The grinding cell is designed to grind the faces of transmission pinion gears for Allison’s 1000 and 2000 series transmissions. Double disc grinders remove equal material from both faces simultaneously. This particular machine will be arranged to grind four various pinion configurations with the capability to grind 11 more already being produced at the plant (on grinders previously provided by C & B).

The machine employs a “rotary plunge” grinding cycle which means the pinions are introduced to the grinding wheels via a rotary carrier one at a time while the grinding wheels plunge grind simultaneously through axis interpolation. There are several advantages for grinding in this manner, with the most important one being that the grinding wheels are adjusted perfectly parallel and concentric to each other. (Conventional double disc grinding most often requires compound head settings.) Keeping the wheels parallel results in more uniform wheel wear and reduced frequency of dress cycles; ultimately saving in abrasive expenditures. Cost per piece is reduced and return on investment is quicker.

This grinding cycle, developed by C & B engineers also allows 100% gage feedback on every component ground. Size control is tightened resulting in higher statistical capability. For example the grinding cells previously shipped by C & B far exceeded 2.0 Ppk in OAL (± 0.030mm) and parallelism (0.026mm).

The entire grinding cell including the grinder, automation, gaging system, coolant system and even the production (bench) gages are provided and integrated by C & B Machinery.

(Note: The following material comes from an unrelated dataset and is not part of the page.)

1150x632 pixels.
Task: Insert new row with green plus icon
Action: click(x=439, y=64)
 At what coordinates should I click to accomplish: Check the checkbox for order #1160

“Flexibility is a very strong requirement for customers today. In parallel, it is now one of the main selling features of C & B Machinery’s grinding systems as well as our very company”. These special grinding cells are designed to change over from part to part in as little as three minutes. Considering that production double disc grinders have been historically dedicated machines, it is quite an about face.

“The most important aspect of this project is to convey on a global scale, that the American Machine Tool Industry is still alive and well. We have the talent base and the ingenuity to compete globally and produce and support some of the highest quality and most flexible grinding systems available anywhere in the world.”